=== Provided entries ===

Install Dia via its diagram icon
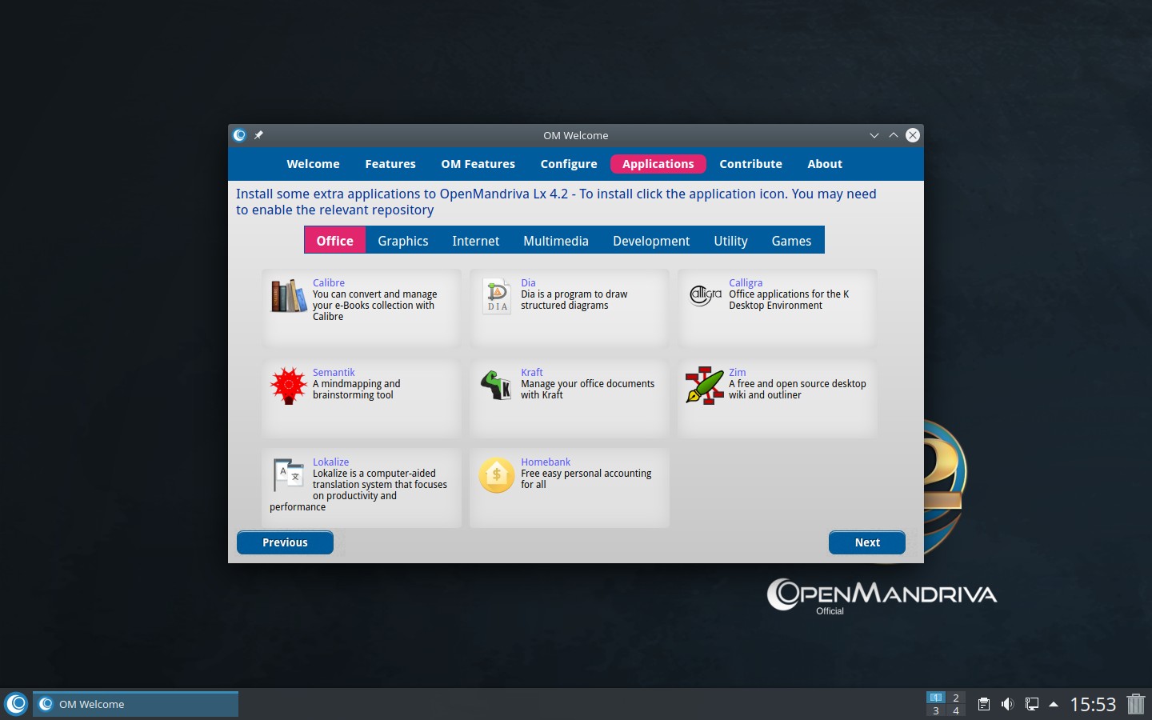The image size is (1152, 720). [x=497, y=296]
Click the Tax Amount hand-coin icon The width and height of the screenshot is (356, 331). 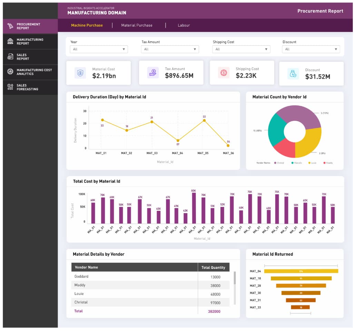pyautogui.click(x=153, y=72)
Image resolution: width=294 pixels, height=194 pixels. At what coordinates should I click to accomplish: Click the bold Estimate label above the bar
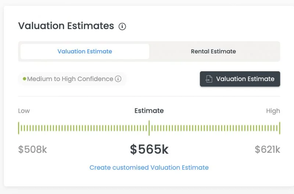coord(149,111)

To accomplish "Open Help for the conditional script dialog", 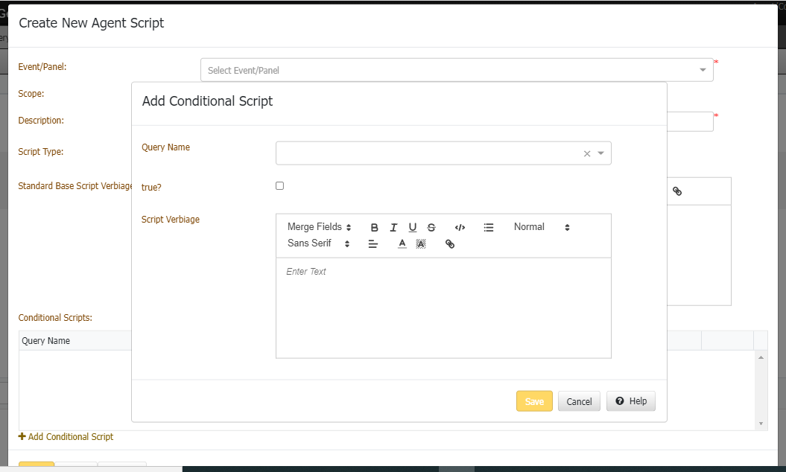I will [x=630, y=401].
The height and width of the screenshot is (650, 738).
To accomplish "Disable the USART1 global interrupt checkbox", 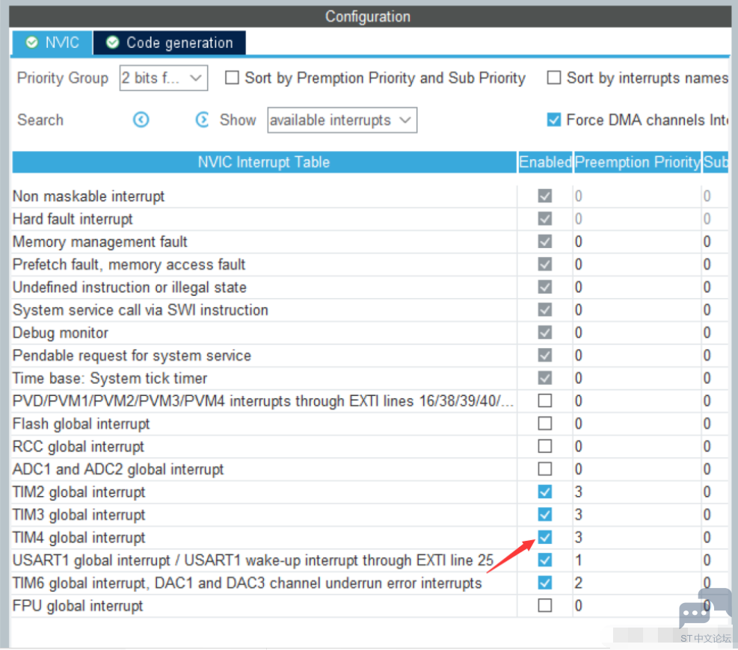I will pyautogui.click(x=545, y=560).
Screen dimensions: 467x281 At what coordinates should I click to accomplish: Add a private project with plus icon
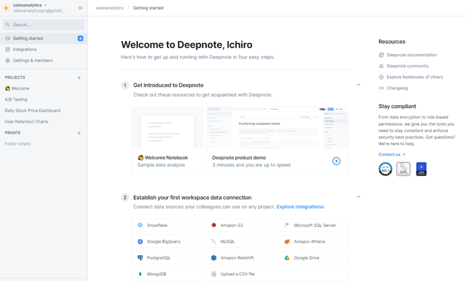[x=79, y=133]
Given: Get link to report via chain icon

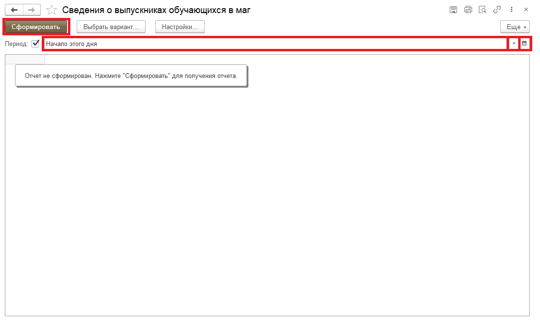Looking at the screenshot, I should (x=497, y=10).
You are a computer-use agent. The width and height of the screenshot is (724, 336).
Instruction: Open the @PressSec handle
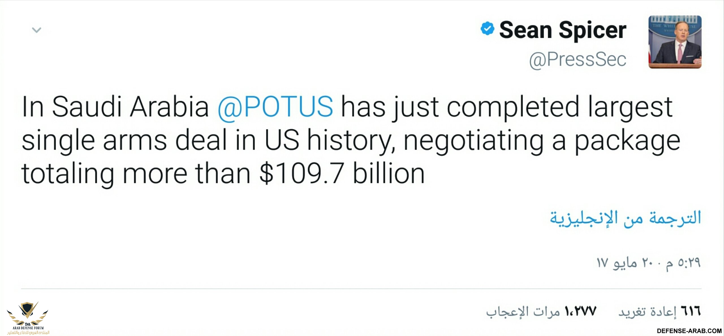[x=578, y=60]
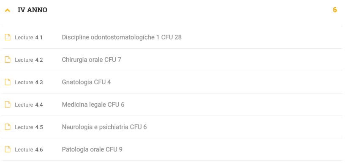Open Neurologia e psichiatria CFU 6

point(104,127)
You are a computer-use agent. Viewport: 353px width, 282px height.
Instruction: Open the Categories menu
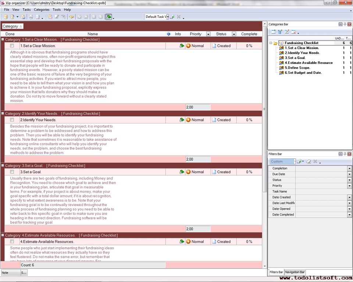(x=41, y=10)
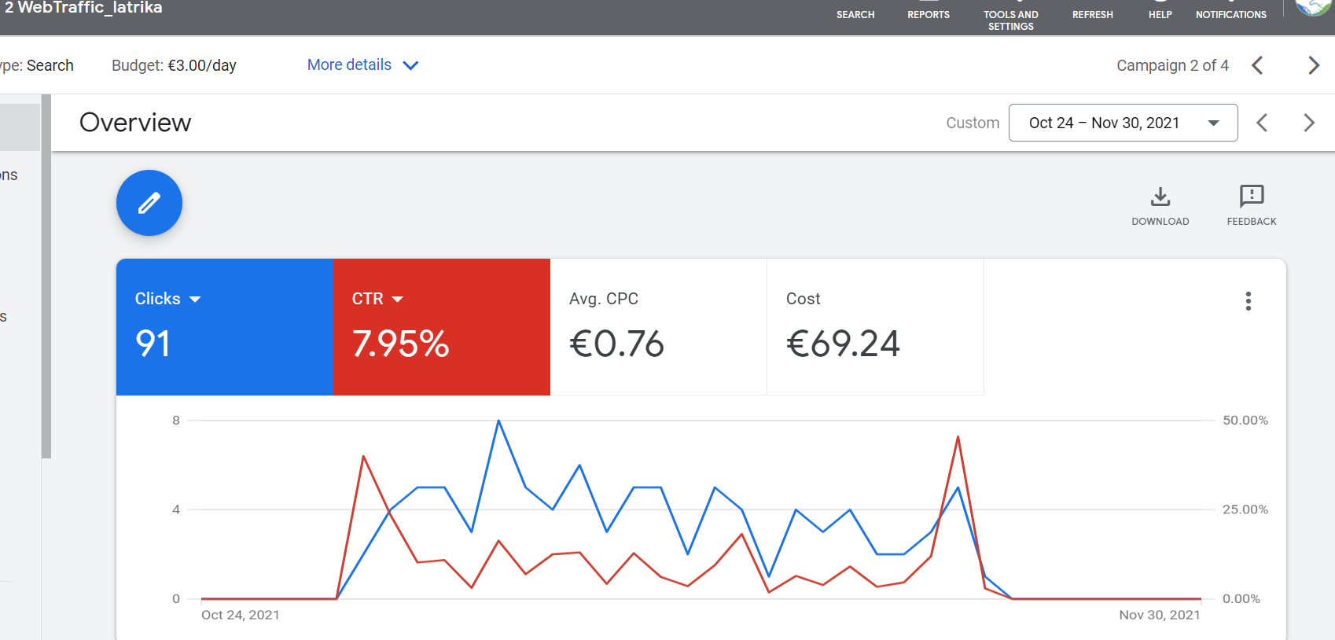Click Refresh in the top bar
This screenshot has height=640, width=1335.
click(x=1092, y=13)
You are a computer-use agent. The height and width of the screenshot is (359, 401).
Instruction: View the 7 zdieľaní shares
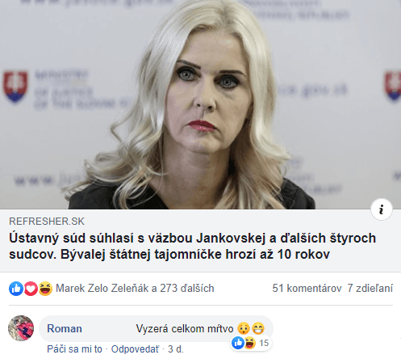click(x=370, y=288)
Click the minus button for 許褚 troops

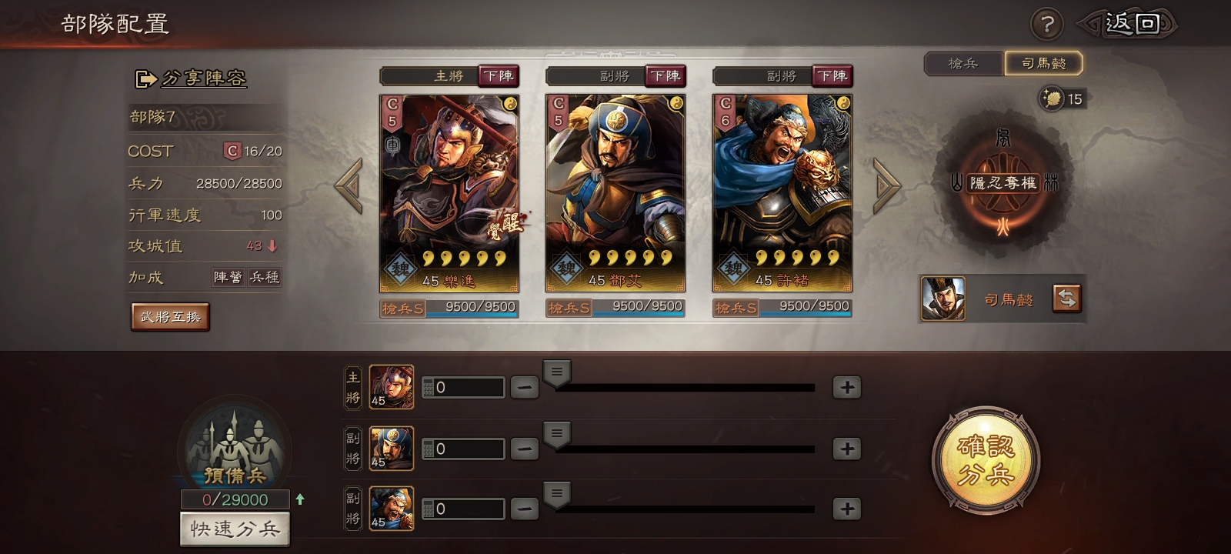coord(525,509)
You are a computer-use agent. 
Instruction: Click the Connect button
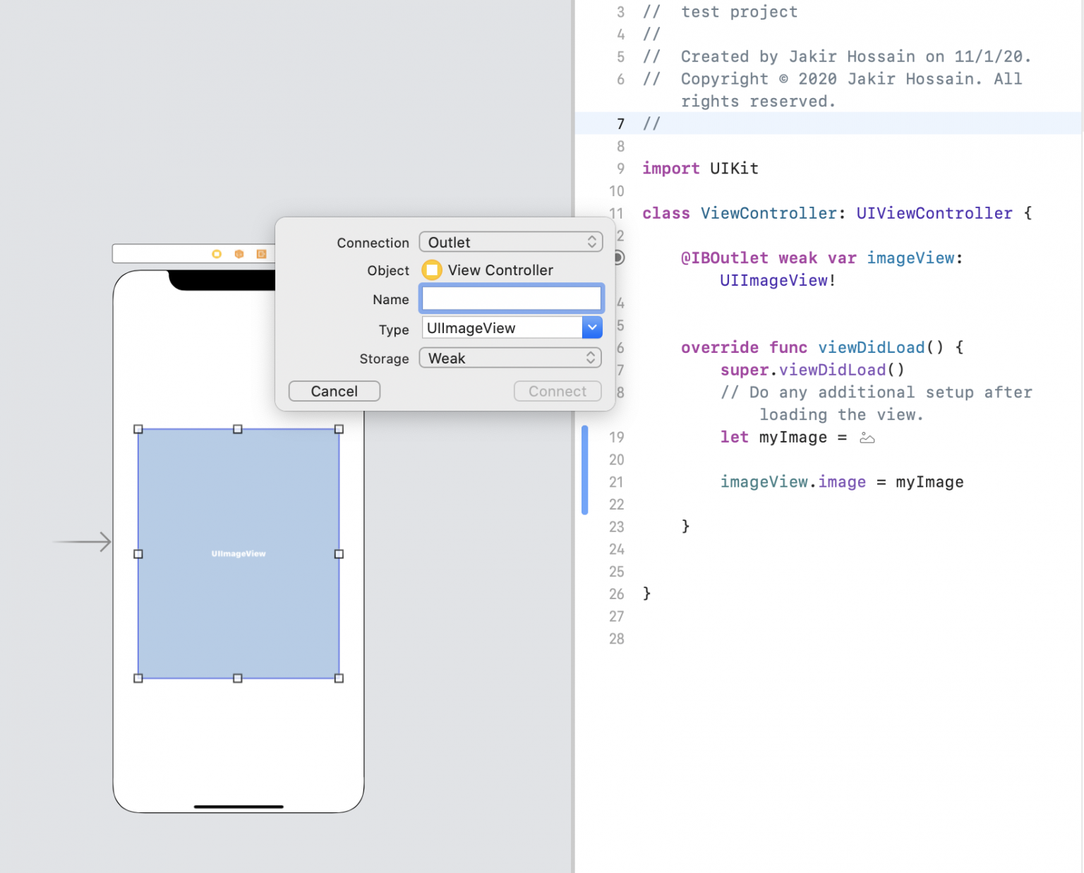[557, 392]
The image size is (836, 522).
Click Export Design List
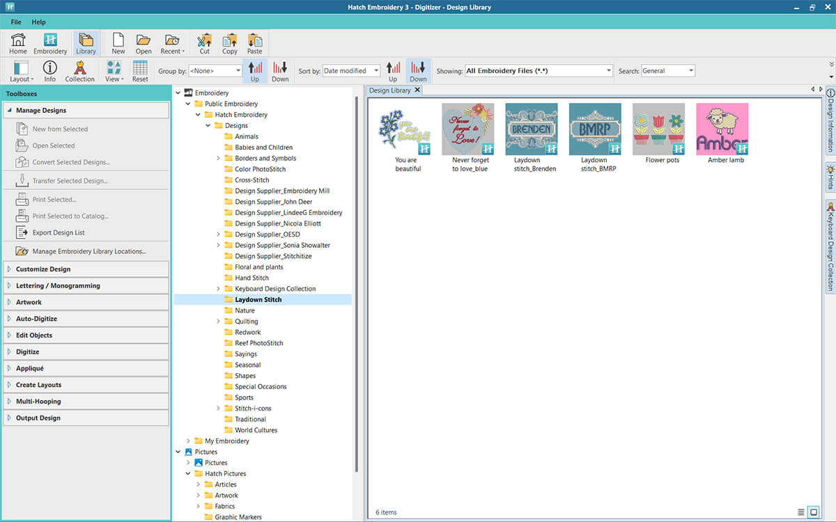click(59, 232)
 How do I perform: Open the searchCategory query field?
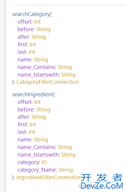[31, 14]
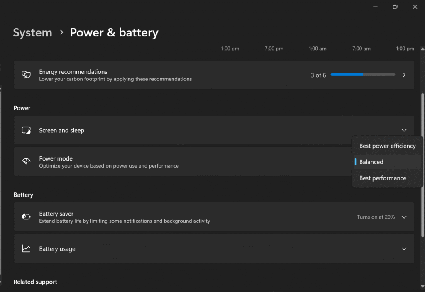Click the Energy recommendations leaf icon
425x292 pixels.
[26, 75]
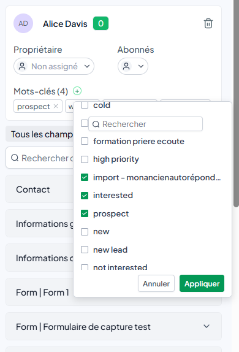Select the Tous les champs tab

[42, 134]
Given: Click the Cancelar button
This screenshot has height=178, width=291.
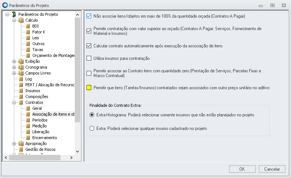Looking at the screenshot, I should [272, 169].
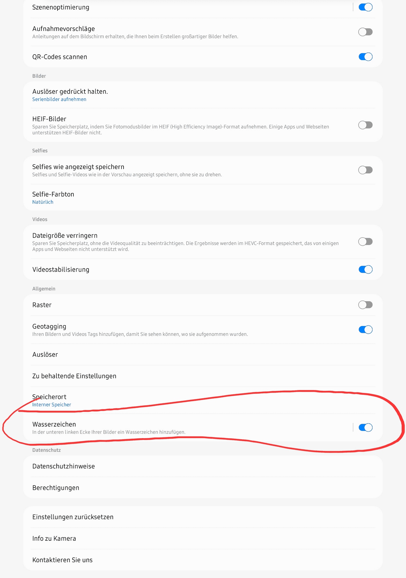The height and width of the screenshot is (578, 406).
Task: Open Datenschutzhinweise
Action: [x=203, y=466]
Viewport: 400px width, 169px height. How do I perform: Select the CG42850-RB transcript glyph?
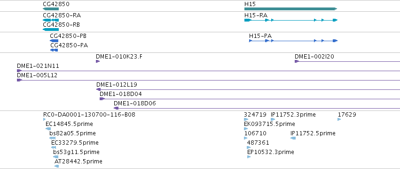coord(51,29)
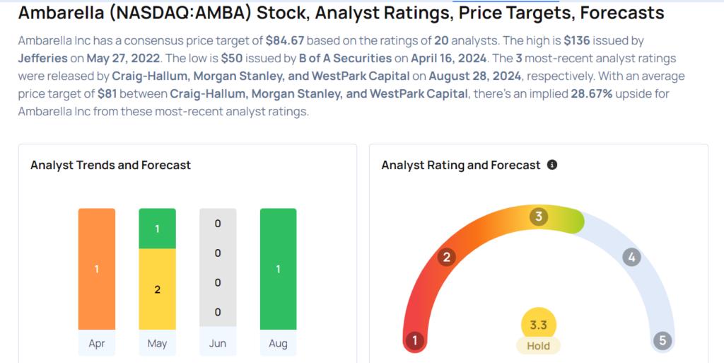Select the May month label
Screen dimensions: 724x363
point(158,343)
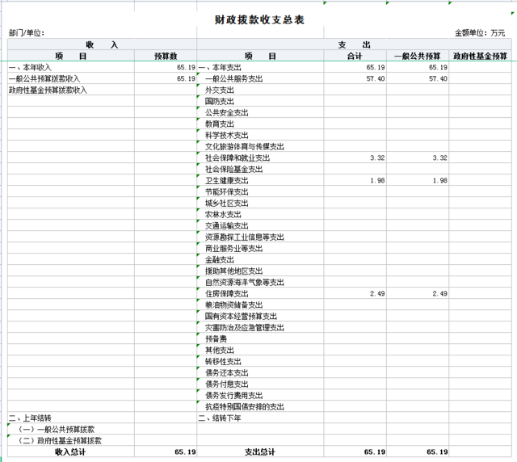
Task: Select the 住房保障支出 cell
Action: (226, 294)
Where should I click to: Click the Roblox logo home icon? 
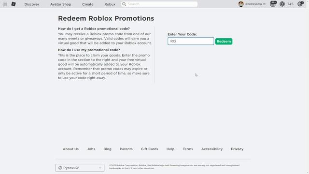click(x=14, y=4)
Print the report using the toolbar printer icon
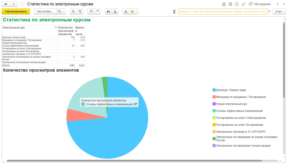This screenshot has height=164, width=289. pos(108,12)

===

▶ _What you are asked to do_
Go back to the lines above and output, exactly as they stand, the ones from the line containing "You are a computer-use agent. Viewport: 353px" to the line containing "Given: Click the Cancelar button". Leave all pictures behind.

▶ _Final answer_
You are a computer-use agent. Viewport: 353px width, 282px height.
Instruction: Open the Categories menu
(x=41, y=10)
Click Refresh in the top bar
This screenshot has height=640, width=1335.
click(x=1092, y=13)
You are a computer-use agent. The height and width of the screenshot is (359, 401).
Instruction: View the 7 zdieľaní shares
click(x=370, y=288)
Click the minus button for 許褚 troops

coord(525,509)
You are a computer-use agent. 
Instruction: Click the Connect button
[557, 392]
The image size is (836, 522).
Click Export Design List
click(59, 232)
 How do I perform: Open the searchCategory query field?
[31, 14]
Click the Energy recommendations leaf icon
425x292 pixels.
[26, 75]
Select the Tous les champs tab

[42, 134]
Given: Click the Cancelar button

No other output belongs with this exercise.